**Task goal**
Answer these questions about the pay-equity article:
1. What position does Ann Whitford hold?
2. When are the committee's preliminary findings scheduled to be released?
3. How many female state employees did Judge Jack E. Tanner rule must receive substantial pay increases?

**Passage provided**

◆ ◆ ◆ ◆ ◆

Until the legal test is completed, the researcher advised, members should avoid bringing pay-equity matters to the bargaining table.

In one of the first state-level conferences devoted to the issue of pay equity, Ann Whitford, associate director of the njea’s research division, told a group of men and women attending the one-day meeting on “Women in Education” that pay equity is a concept that “attacks the holiest of management rights--the right to be unfair, the right to be arbitrary.”

‘Red Shirt’

“If you take on the comparable-worth issue, you are going to be viewed as wearing at least a red shirt because you are going to be attacking the very underpinning of management-labor laws,” Ms. Whitford said.

“It’s important to note that comparable worth is an issue of fairness,” said Gloria Johnson, director of education and women’s issues for the Coalition of Labor Union Women and national treasurer of the International Union of Electrical Workers.

“It is not a women’s issue; it is a fairness issue.”

The njea’s staff committee on comparable worth, Ms. Whitford said, has been examining cases of possible pay discrimination in New Jersey that might constitute the basis for a lawsuit.

With the advice of lawyers and members, the committee plans to present a “best-case scenario” to bring before the courts in the next year to set a statewide precedent on the issue as it relates to local school districts.

Preliminary findings of the panel are scheduled to be released in May.

Election Ties

The success of the comparable-worth concept is closely tied to the November Presidential election, Ms. Whitford told members. “It is a social issue and it is an issue that will wind up [in court],” she said. “If you want to move this issue, you want to get out the vote.”

Noting that the next President will probably have the opportunity to fill several vacant U.S. Supreme Court positions, Ms. Whitford urged members to vote for a candidate like Walter F. Mondale, who, she said, has a strong civil-rights record.

In a case that has been appealed to the Supreme Court but not yet accepted, a federal district judge in Washington State last year ruled that the state was guilty of wage discrimination when it paid women employees less than men performing similar kinds of work. (See Education Week, Sept. 28, 1983.)

In the case, which was brought by the Washington Federation of State Employees and the American Federation of State, County, and Municipal Employees (afscme) Council 28 of afl-cio under Title VII of the Civil Rights Act of 1964, Judge Jack E. Tanner ruled that 14,000 female state employees must receive substantial pay increases.

◆ ◆ ◆ ◆ ◆

**Data section**
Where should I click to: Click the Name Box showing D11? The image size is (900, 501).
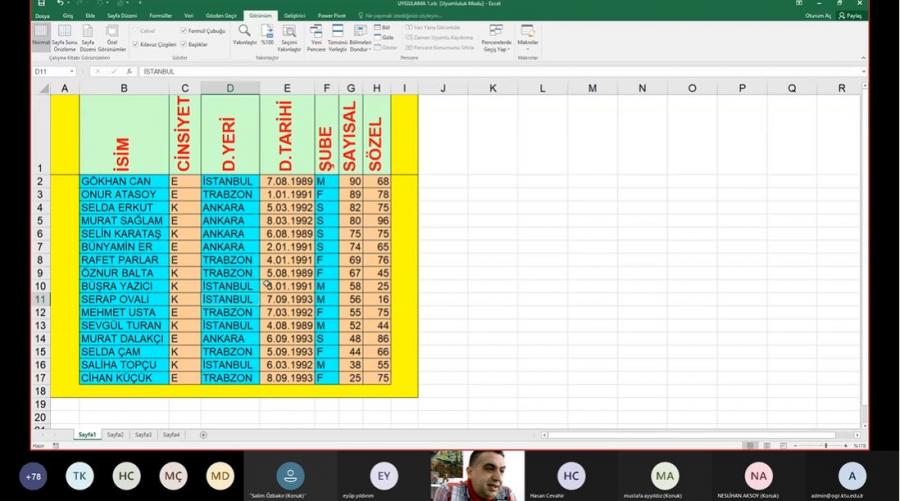click(50, 72)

◆ ◆ ◆ ◆ ◆

**Expected answer**
1. Associate director of the njea's research division
2. In May
3. 14,000